Paul Brand and Stephen Catlin have launched a $1.8bn re/insurance start up, named Convex
Stephen Catlin has announced his return to the commercial re/insurance game with a new company called Convex.
Catlin is back in the CEO role with the launch of the new $1.8bn private equity-backed venture, with offices in Bermuda and London.
He is partnered with Paul Brand (pictured, right, alongside Catlin, left) as his deputy, tipped to take over from 64-year-old Catlin in due course.
Onex Partners has backed Catlin with $750m of financing, for ten years.
The private equity group has previous insurance form, financing York Risk Services and backing the comeback vehicle for another re/insurance veteran, Pat Ryan’s hybrid broking/underwriting venture, Ryan Specialty Group.
Today’s launch comes four years after Catlin sold his eponymous London market insurer, which he founded in 1984, and where Brand worked with him previously, to XL Group for $4.1bn in 2015.
The London market entity that resulted from that merger, branded as XL Catlin, was in turn swallowed up by French insurer Axa in its takeover of XL Group, announced last year, with XL Group’s entities now collectively known as Axa XL.
Catlin called the re/insurance “grotesquely inefficient” at processes and distribution in comments made to the FT, referring to high expense ratios at traditional re/insurers, saying Convex would instead outsource “everything that doesn’t need human intervention”.
“There are too many snouts in the trough. We have the opportunity to do a greenfield and avoid the legacy process costs,” Catlin said.
After years of falling pricing and increasing supply, at recent reinsurance renewals capacity levels deployed by the industry have stalled, causing increased demand and resultant price rises in some key property, casualty and specialty re/insurance lines.
“This is a once in a lifetime opportunity. Headwinds have turned into tailwinds,” Catlin added.

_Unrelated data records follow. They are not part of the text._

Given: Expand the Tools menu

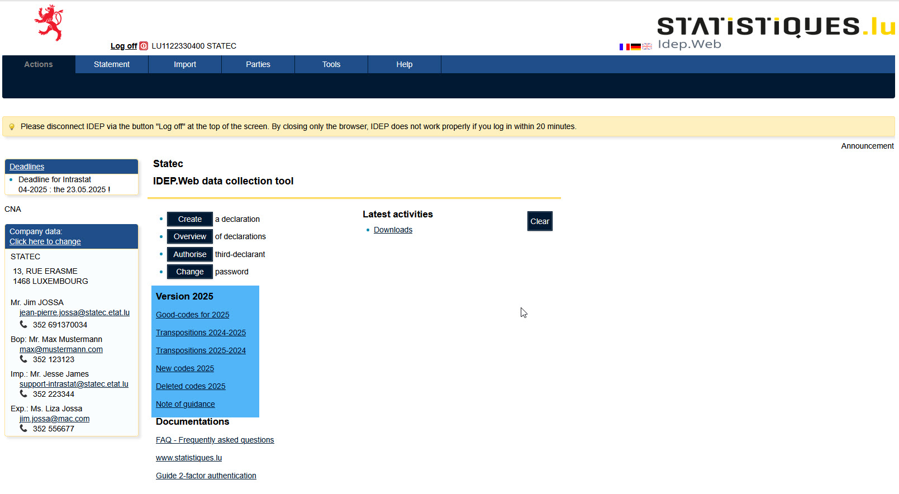Looking at the screenshot, I should (331, 64).
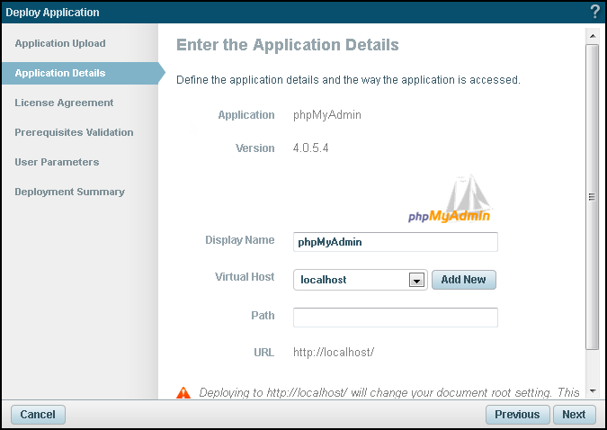Viewport: 607px width, 430px height.
Task: Go back with the Previous button
Action: (x=517, y=415)
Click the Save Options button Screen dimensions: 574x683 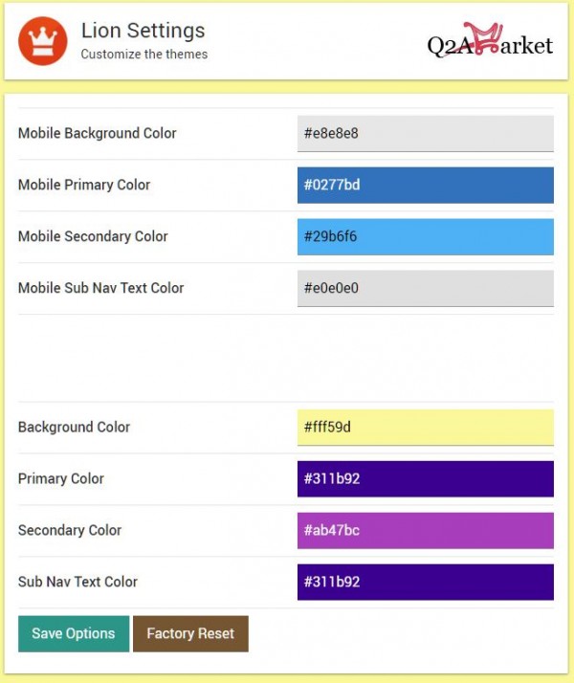pos(74,633)
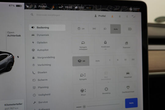The image size is (165, 110).
Task: Turn headlights off with Uit option
Action: point(81,29)
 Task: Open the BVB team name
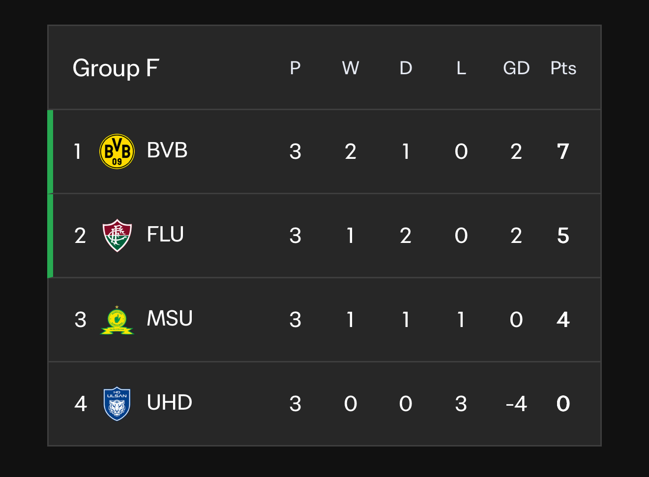pos(167,150)
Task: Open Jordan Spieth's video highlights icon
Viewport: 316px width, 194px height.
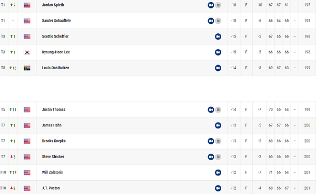Action: 211,5
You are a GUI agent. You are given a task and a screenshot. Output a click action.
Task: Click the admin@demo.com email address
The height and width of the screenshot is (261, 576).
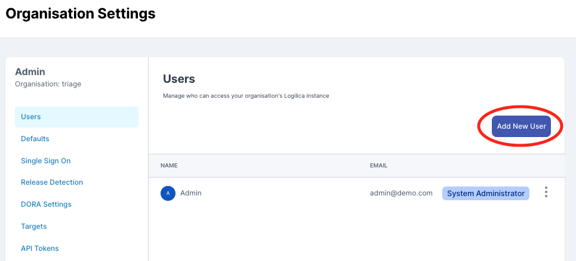coord(401,193)
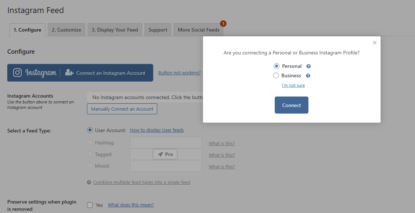Enable the Preserve settings Yes checkbox
415x213 pixels.
pyautogui.click(x=90, y=205)
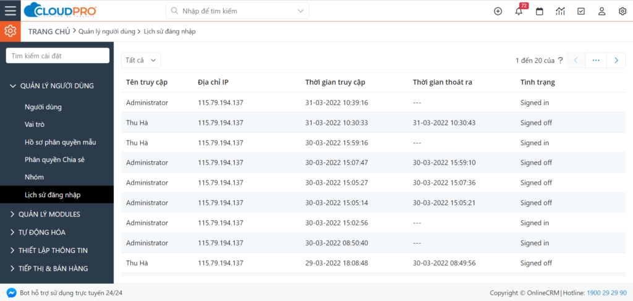Select 'Vai trò' in the sidebar
The width and height of the screenshot is (633, 301).
35,124
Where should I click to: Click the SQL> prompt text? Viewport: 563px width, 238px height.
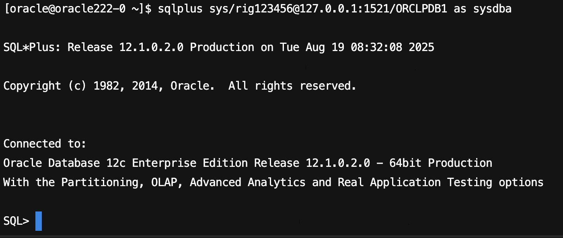coord(16,221)
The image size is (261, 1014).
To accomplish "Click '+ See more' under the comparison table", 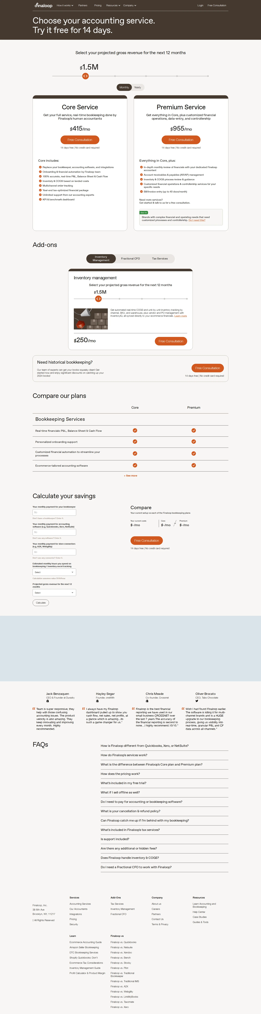I will (x=131, y=476).
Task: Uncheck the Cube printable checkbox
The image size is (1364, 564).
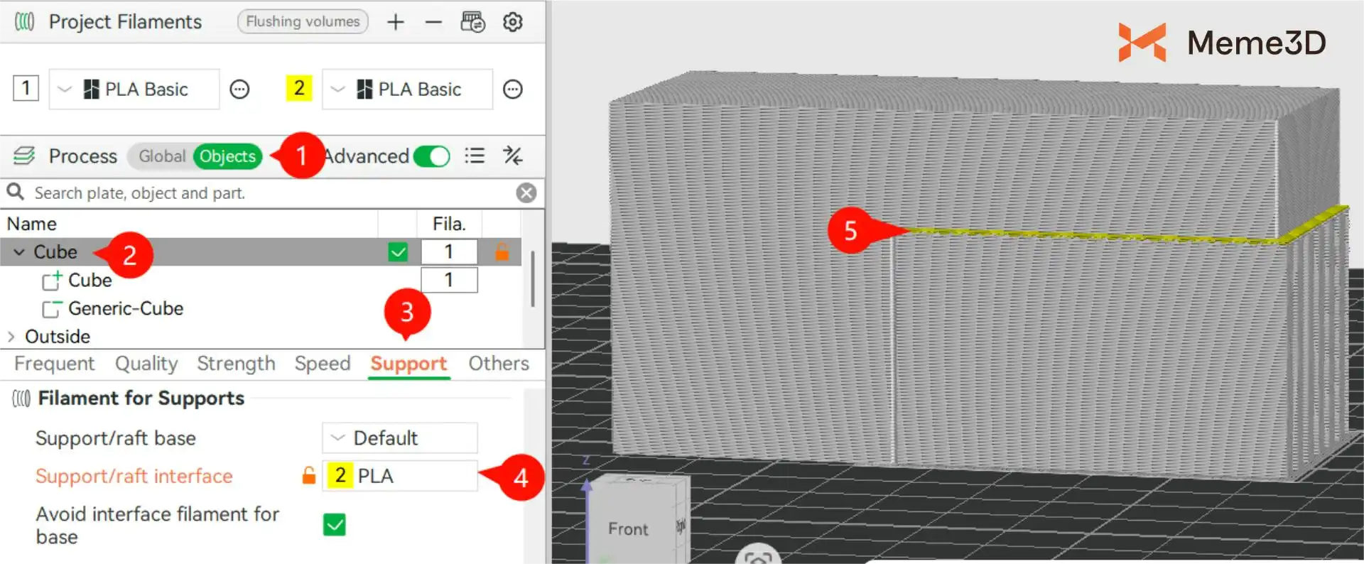Action: point(398,252)
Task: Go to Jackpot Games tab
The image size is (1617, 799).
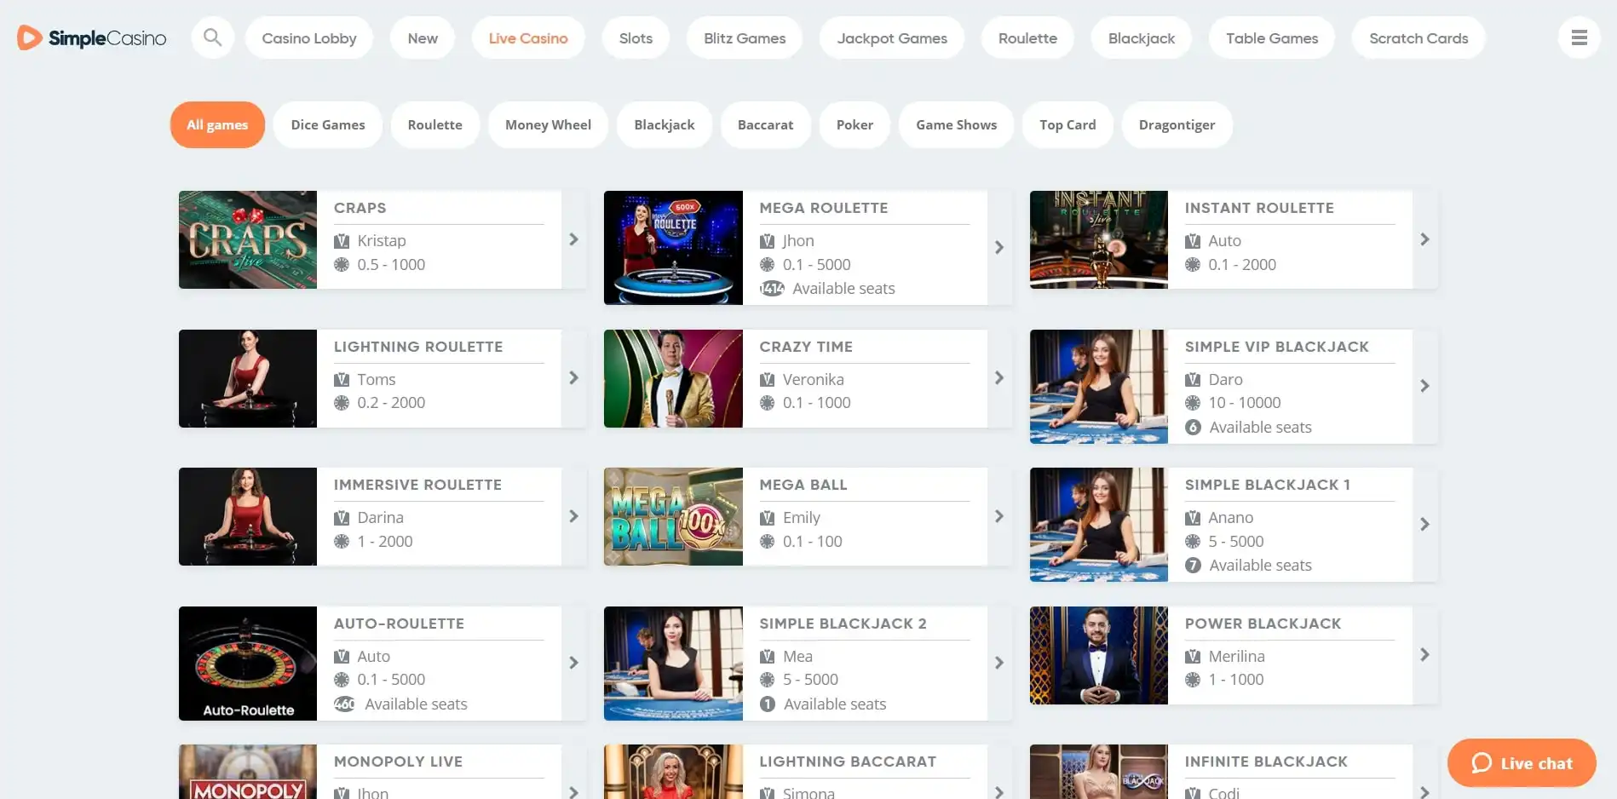Action: click(891, 38)
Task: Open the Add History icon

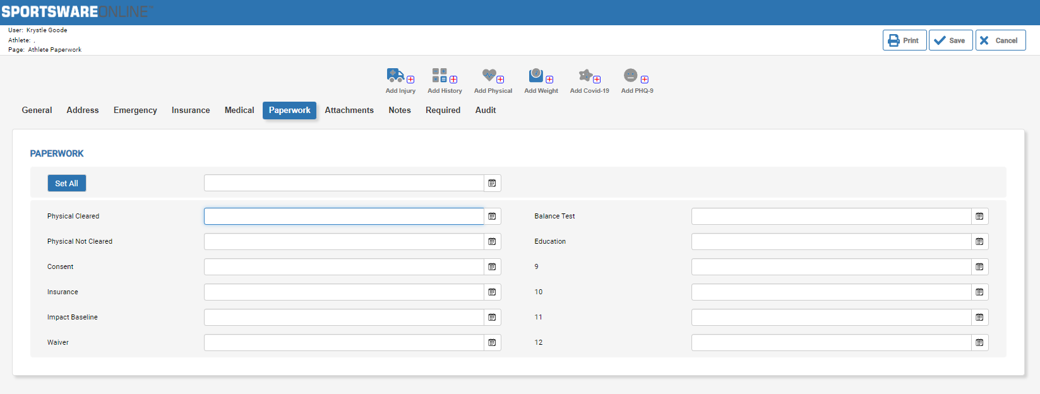Action: point(439,76)
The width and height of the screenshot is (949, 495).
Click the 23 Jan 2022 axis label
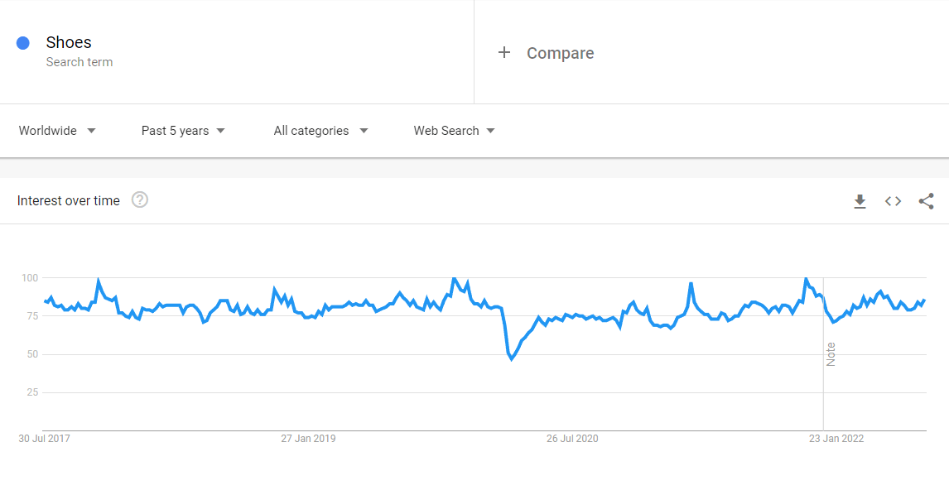tap(836, 439)
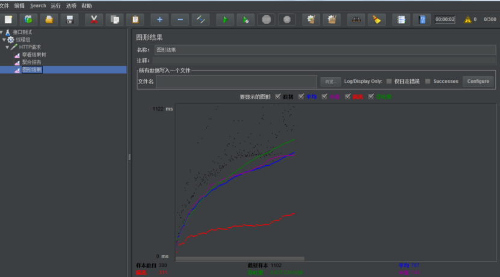
Task: Click the 文件名 input field
Action: pyautogui.click(x=236, y=81)
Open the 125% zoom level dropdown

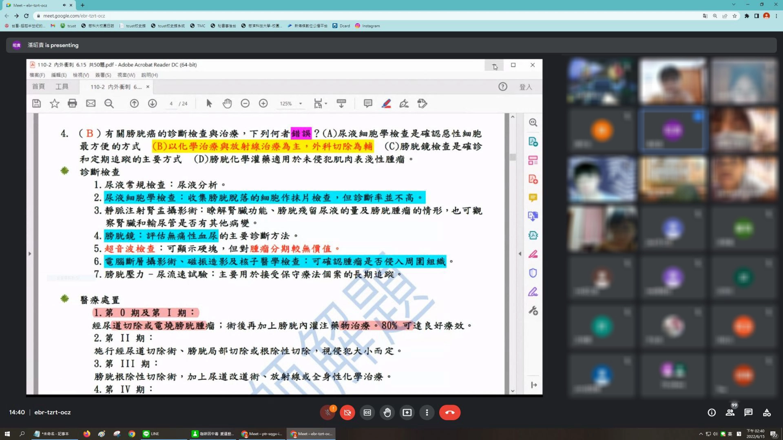[291, 103]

Ratings update from AM Best
AM Best has assigned a financial strength rating of “A-” (excellent) and a long-term Issuer credit rating of “a-” to Convex Re’s Bermuda and UK holding company subsidiaries.
The rating agency put a stable outlook on these ratings.
”The ratings reflect the strategic importance of Convex UK and Convex Re to the Convex group, Convex’s consolidated balance sheet strength, which AM Best categorises as very strong, as well as the group’s adequate operating performance, limited business profile and appropriate enterprise risk management.
”Convex UK will be the group’s UK-based specialty insurer and will be the principal contributor of premium income. Convex Re is the group’s Bermuda-based reinsurer. In addition to writing third-party reinsurance, it will provide reinsurance protection to Convex UK,” said AM Best.
”Convex is a new entrant in the competitive specialty re/insurance sector. The group has been capitalised initially with approximately $1.6bn of common shareholders’ equity, drawn from a $1.8bn facility provided by a consortium of investors, including funds managed by Onex Corporation, a private equity investor and manager with a track record of investing in the insurance industry,” the ratings firm added.